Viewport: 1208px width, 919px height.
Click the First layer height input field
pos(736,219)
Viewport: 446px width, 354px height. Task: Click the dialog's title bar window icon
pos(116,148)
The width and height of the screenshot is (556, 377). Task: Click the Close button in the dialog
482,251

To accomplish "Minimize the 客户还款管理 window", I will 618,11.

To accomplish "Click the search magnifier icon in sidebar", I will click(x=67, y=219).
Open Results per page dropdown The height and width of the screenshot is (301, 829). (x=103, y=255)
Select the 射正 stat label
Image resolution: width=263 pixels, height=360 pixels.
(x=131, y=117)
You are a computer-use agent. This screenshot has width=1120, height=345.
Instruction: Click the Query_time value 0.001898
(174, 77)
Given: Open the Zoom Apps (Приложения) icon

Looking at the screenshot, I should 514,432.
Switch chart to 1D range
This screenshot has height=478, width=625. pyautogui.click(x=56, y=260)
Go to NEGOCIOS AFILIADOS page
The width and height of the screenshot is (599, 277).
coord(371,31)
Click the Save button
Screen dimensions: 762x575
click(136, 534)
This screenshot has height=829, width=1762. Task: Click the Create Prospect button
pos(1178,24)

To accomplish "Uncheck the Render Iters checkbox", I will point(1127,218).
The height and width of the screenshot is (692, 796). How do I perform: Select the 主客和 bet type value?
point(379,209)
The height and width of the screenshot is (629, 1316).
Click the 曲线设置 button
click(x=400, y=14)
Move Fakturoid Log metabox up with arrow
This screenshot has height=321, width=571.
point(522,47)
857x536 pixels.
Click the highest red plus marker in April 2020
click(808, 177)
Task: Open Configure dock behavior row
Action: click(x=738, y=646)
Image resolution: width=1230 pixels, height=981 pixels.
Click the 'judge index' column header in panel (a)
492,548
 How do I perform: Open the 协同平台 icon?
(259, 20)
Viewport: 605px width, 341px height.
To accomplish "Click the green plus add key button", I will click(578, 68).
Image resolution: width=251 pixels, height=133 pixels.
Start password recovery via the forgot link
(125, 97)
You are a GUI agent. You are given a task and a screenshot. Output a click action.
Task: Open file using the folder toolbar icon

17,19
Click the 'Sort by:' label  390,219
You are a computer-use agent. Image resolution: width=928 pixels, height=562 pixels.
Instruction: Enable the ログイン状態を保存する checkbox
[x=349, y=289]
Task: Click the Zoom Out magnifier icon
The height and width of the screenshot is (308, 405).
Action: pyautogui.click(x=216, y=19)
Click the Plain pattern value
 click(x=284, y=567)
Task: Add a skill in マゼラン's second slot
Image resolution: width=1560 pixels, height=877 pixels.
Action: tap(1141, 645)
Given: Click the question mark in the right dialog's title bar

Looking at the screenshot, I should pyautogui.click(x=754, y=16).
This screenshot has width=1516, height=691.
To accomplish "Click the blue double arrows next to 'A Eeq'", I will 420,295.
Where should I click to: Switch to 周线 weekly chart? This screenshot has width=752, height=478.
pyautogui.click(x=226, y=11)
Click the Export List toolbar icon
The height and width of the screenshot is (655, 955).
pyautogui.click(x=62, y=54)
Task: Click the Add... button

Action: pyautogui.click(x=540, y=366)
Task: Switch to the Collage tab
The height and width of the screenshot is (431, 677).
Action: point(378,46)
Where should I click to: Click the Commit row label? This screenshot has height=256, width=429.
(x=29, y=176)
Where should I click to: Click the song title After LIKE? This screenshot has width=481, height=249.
- - -
• _WHAT IS BEING ASKED_:
Rewrite the items above, replacing every "magnifier" with "magnifying glass" and changing nothing else.

• _RESULT_:
Viewport: 1208px width, 919px height.
Click the First layer height input field
pos(736,219)
Viewport: 446px width, 354px height. Task: Click the dialog's title bar window icon
pos(116,148)
The width and height of the screenshot is (556, 377). Task: Click the Close button in the dialog
482,251

To accomplish "Minimize the 客户还款管理 window", I will 618,11.

To accomplish "Click the search magnifying glass icon in sidebar", I will click(x=67, y=219).
Open Results per page dropdown The height and width of the screenshot is (301, 829). (x=103, y=255)
Select the 射正 stat label
Image resolution: width=263 pixels, height=360 pixels.
(x=131, y=117)
You are a computer-use agent. This screenshot has width=1120, height=345.
Instruction: Click the Query_time value 0.001898
(174, 77)
Given: Open the Zoom Apps (Приложения) icon

Looking at the screenshot, I should 514,432.
Switch chart to 1D range
This screenshot has height=478, width=625. pyautogui.click(x=56, y=260)
Go to NEGOCIOS AFILIADOS page
The width and height of the screenshot is (599, 277).
coord(371,31)
Click the Save button
Screen dimensions: 762x575
click(136, 534)
This screenshot has height=829, width=1762. Task: Click the Create Prospect button
pos(1178,24)

To accomplish "Uncheck the Render Iters checkbox", I will point(1127,218).
The height and width of the screenshot is (692, 796). How do I perform: Select the 主客和 bet type value?
point(379,209)
The height and width of the screenshot is (629, 1316).
Click the 曲线设置 button
click(x=400, y=14)
Move Fakturoid Log metabox up with arrow
This screenshot has height=321, width=571.
point(522,47)
857x536 pixels.
Click the highest red plus marker in April 2020
click(808, 177)
Task: Open Configure dock behavior row
Action: click(x=738, y=646)
Image resolution: width=1230 pixels, height=981 pixels.
Click the 'judge index' column header in panel (a)
492,548
 How do I perform: Open the 协同平台 icon?
(259, 20)
Viewport: 605px width, 341px height.
To accomplish "Click the green plus add key button", I will click(578, 68).
Image resolution: width=251 pixels, height=133 pixels.
Start password recovery via the forgot link
(125, 97)
You are a GUI agent. You are given a task and a screenshot. Output a click action.
Task: Open file using the folder toolbar icon

17,19
Click the 'Sort by:' label  390,219
You are a computer-use agent. Image resolution: width=928 pixels, height=562 pixels.
Instruction: Enable the ログイン状態を保存する checkbox
[x=349, y=289]
Task: Click the Zoom Out magnifying glass icon
The height and width of the screenshot is (308, 405).
Action: pyautogui.click(x=216, y=19)
Click the Plain pattern value
 click(x=284, y=567)
Task: Add a skill in マゼラン's second slot
Image resolution: width=1560 pixels, height=877 pixels.
Action: tap(1141, 645)
Given: Click the question mark in the right dialog's title bar

Looking at the screenshot, I should pyautogui.click(x=754, y=16).
This screenshot has width=1516, height=691.
To accomplish "Click the blue double arrows next to 'A Eeq'", I will 420,295.
Where should I click to: Switch to 周线 weekly chart? This screenshot has width=752, height=478.
pyautogui.click(x=226, y=11)
Click the Export List toolbar icon
The height and width of the screenshot is (655, 955).
pyautogui.click(x=62, y=54)
Task: Click the Add... button

Action: pyautogui.click(x=540, y=366)
Task: Switch to the Collage tab
The height and width of the screenshot is (431, 677).
Action: point(378,46)
Where should I click to: Click the Commit row label? This screenshot has height=256, width=429.
(x=29, y=176)
Where should I click to: Click the song title After LIKE? This screenshot has width=481, height=249.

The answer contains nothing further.